El proceso constituyente es, en mi opinión, el hecho más relevante de los últimos años en la política chilena. Por eso hablé de que nuestros representantes son verdaderos héroes. Pero no son dioses, sino simples personas. Y se pueden equivocar.
El verano no ha pasado en vano. Estuve en un deliberado proceso de desintoxicación y volví abruptamente al fárrago noticioso. ¿No les pasa, de repente, que tanta información, mucha de ella parcial, intrascendente, y marginal, se transforma en una especie de masa informe donde es casi imposible separar el trigo de la paja? Es verdad que los medios de comunicación masiva hacen su negocio al transformar la noticia en espectáculo, donde el esfuerzo periodístico pasa a ser más importante que lo reportado. Y como todo proceso de masificación, este importa una significativa simplificación. Y, como escribió mi amigo Robino, en estos tiempos suele confundirse la opinión con los pareceres. Los pareceres nacen del momento, de la emoción absoluta, de la fugacidad del instante. Los pareceres no admiten discusión, solo fragor combativo. Entonces, si nos quedamos en el parecer, viene la pelea, la necesidad de arrasar con el, la o lo otro. No se trata de más o menos pasión, sino del método. En el parecer no hay mediación entre el estímulo que lo genera y el escrutinio más distante sobre el mismo. La opinión, en cambio, surgiría, según mi amigo, del ejercicio de valoración en el tiempo, de sopesar, comparar, relacionar, sustentar, confrontar con otros pareceres y con otras historias, para conformar determinadas convicciones.
________________________
§ Trabajo requerido
• a. En el fragmento sobre el proceso constituyente, ¿de dónde nacen los pareceres?
• b. Por favor, reproduce literalmente el pasaje del fragmento que va de "El proceso constituyente" a "se pueden equivocar.".
• c. Traduce al inglés esta oración del fragmento: "No se trata de más o menos pasión, sino del método."

§ Material proporcionado
________________________
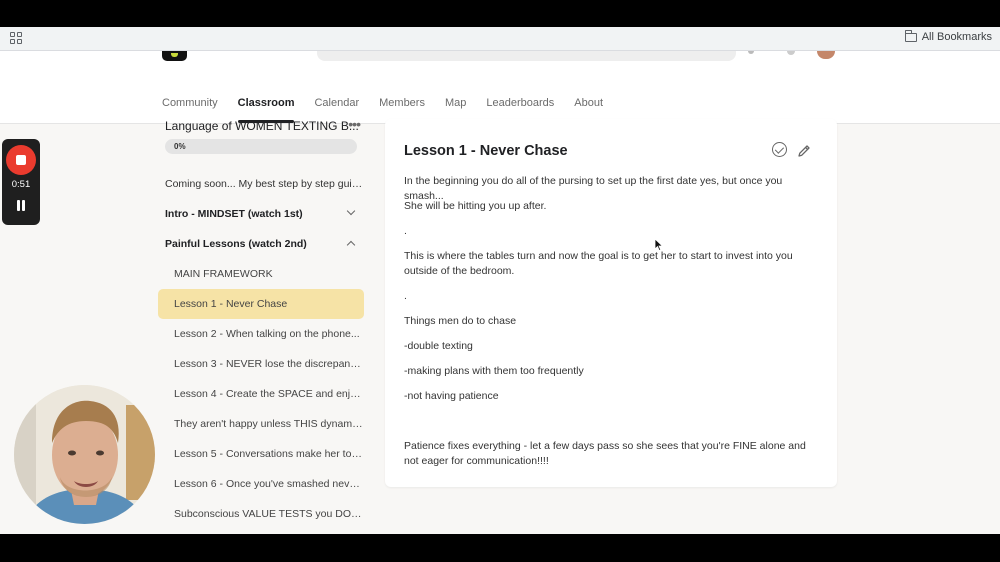 Image resolution: width=1000 pixels, height=562 pixels. Describe the element at coordinates (659, 245) in the screenshot. I see `mouse-cursor-icon` at that location.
________________________
§ Respuestas en orden
• a. Del momento, de la emoción absoluta y de la fugacidad del instante.

• b.
El proceso constituyente es, en mi opinión, el hecho más relevante de los últimos años en la política chilena. Por eso hablé de que nuestros representantes son verdaderos héroes. Pero no son dioses, sino simples personas. Y se pueden equivocar.

• c. It is not a matter of more or less passion, but of method.